Prologue
New Mexico Territory, 1883
Damned if life wasn’t full of downright pathetic ironies.
Jack Ketchum drew in deep on his cigarette and pondered why it had to come to this. A son hunting down his own father. Kin exacting justice from kin.
Blood against blood.
He squinted through a swirl of slowly exhaled smoke. A grim blanket of sadness settled over his shoulders, weighing him down with regret. Until he reminded himself that Sam Ketchum needed saving from himself. And if Jack didn’t save him, no one would.
He shivered and thought fleetingly of the hour. Had to be midnight, at least. Probably later. The air’s chill had seeped into his bones, and he craved the warmth and comfort of the small apartment he kept in Colorado.

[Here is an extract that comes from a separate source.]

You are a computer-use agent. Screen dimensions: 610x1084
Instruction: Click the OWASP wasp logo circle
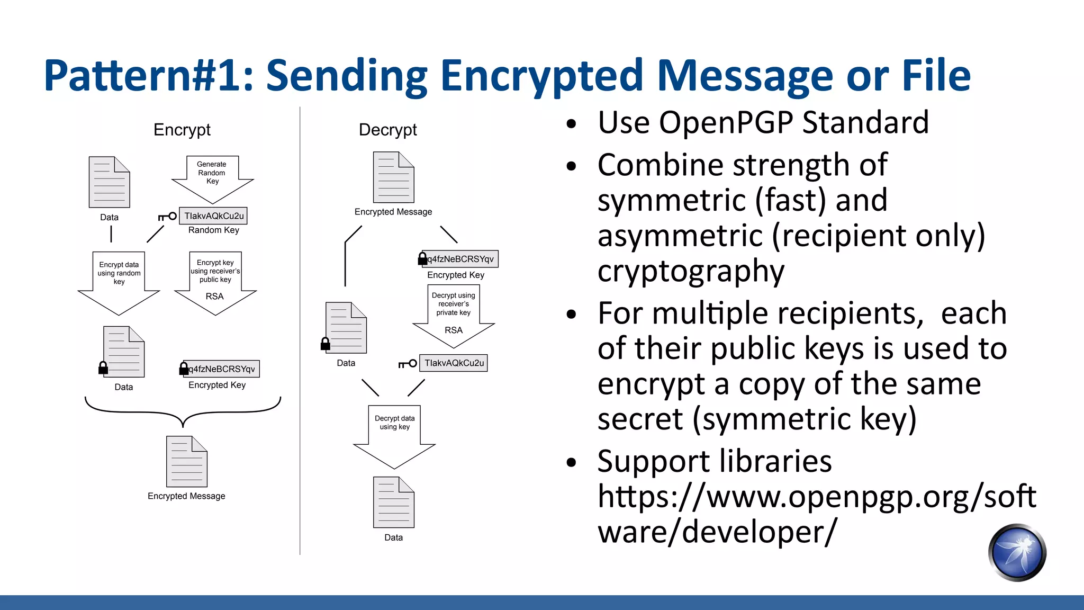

Unfortunately, partaking in those comforts wasn’t going to happen anytime soon. Comforts far different than the life his father had chosen. A life on the run. An outlaw’s life. Hiding out somewhere deep in the rugged Sierra Grande Mountains, protected by a night so black, so thick, it seemed no posse could ever find him.
But Jack would. He had to. Or else it’d just be a matter of time until his father wound up dead.
Sam Ketchum would find it mildly amusing his only son had turned lawman. That Jack rode with men determined to arrest him and his brother, Tom “Black Jack” Ketchum. Along with their gang, the pair had made a reputation for themselves robbing trains, banks and anything else loaded with loot ripe for taking. For too long, their greed had hurt innocent people and ruined countless lives – including Jack’s and the one woman who meant the world to him. His mother.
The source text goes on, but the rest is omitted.